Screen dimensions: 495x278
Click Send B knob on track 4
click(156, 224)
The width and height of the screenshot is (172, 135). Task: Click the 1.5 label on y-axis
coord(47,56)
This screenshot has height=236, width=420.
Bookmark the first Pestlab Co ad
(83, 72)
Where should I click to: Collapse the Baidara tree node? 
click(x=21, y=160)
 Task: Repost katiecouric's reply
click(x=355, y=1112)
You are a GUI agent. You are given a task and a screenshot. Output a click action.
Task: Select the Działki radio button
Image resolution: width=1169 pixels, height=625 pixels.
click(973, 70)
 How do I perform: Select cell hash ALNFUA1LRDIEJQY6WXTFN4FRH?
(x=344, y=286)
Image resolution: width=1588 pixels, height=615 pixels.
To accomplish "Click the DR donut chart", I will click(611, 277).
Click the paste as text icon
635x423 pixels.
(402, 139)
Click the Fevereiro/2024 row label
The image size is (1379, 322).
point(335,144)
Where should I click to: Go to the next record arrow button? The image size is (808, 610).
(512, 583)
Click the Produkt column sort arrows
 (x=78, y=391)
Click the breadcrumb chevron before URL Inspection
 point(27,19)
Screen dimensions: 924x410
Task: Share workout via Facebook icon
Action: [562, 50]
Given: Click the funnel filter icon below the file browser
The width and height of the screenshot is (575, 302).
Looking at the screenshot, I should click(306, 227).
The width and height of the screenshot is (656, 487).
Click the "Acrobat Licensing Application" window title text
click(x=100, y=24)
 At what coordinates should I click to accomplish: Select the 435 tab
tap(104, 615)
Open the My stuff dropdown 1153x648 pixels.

» **DIRECTIONS**
Reproducing the whole listing above is not the task. Copy exactly only the lines from the one with "Task: Select the Działki radio button" to the one with "Image resolution: width=1588", both kept.

» **OUTPUT OF THE EXERCISE**
Task: Select the Działki radio button
Image resolution: width=1169 pixels, height=625 pixels.
click(973, 70)
 How do I perform: Select cell hash ALNFUA1LRDIEJQY6WXTFN4FRH?
(x=344, y=286)
Image resolution: width=1588 pixels, height=615 pixels.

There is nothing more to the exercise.